**Task directions**
Start at the line containing "Given: Click the reply speech bubble icon" and stop after the line containing "405x280 pixels.". Rewrite only those rows, swapping "speech bubble" for "chat bubble" and leaving everything else as it is.

**Data to process**
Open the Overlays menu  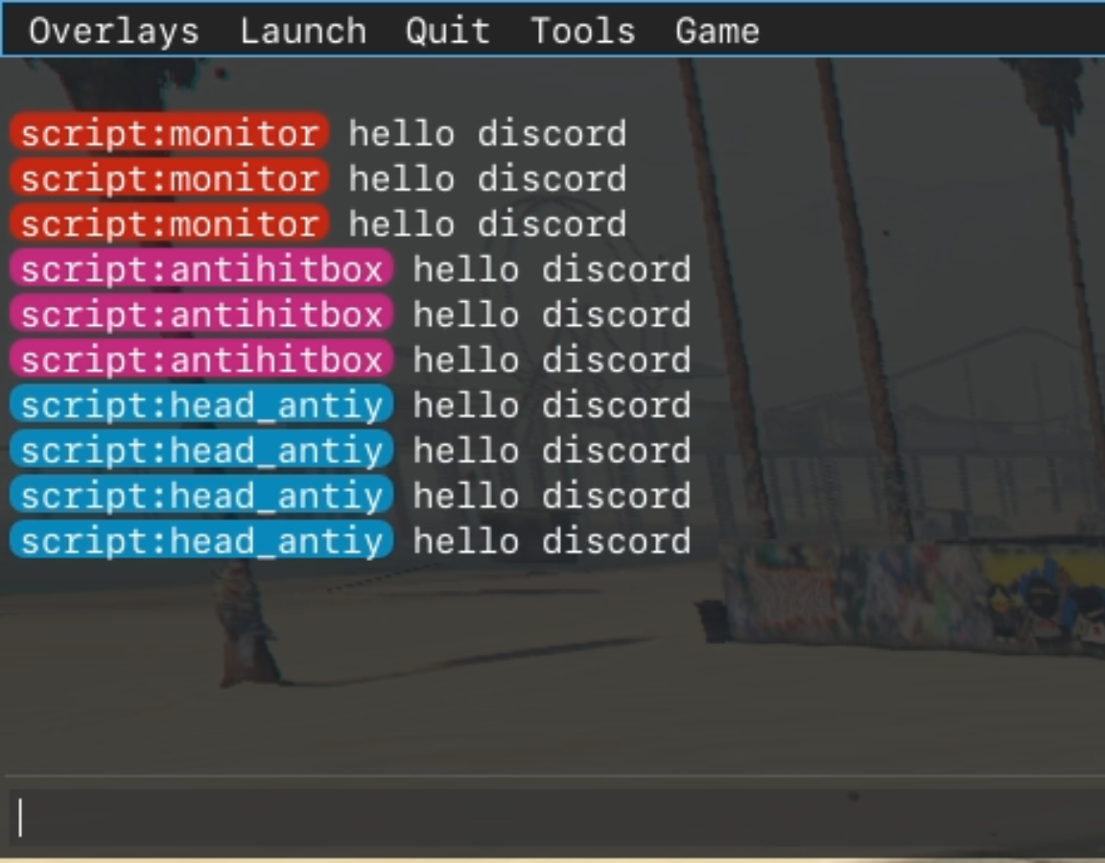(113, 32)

--

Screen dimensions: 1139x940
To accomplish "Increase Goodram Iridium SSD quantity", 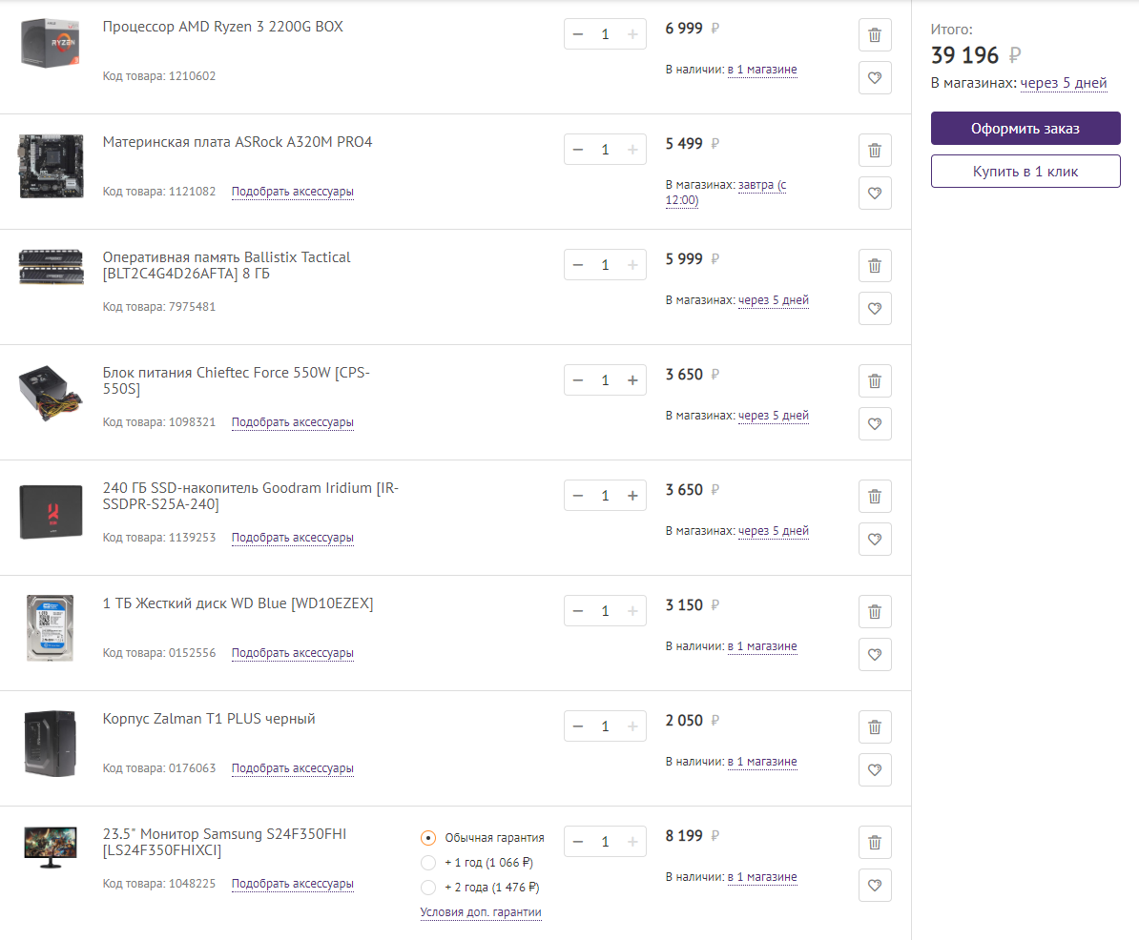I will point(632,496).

* * *

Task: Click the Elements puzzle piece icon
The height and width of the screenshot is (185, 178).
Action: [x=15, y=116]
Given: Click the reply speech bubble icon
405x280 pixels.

**Full output**
Given: Click the reply chat bubble icon
405x280 pixels.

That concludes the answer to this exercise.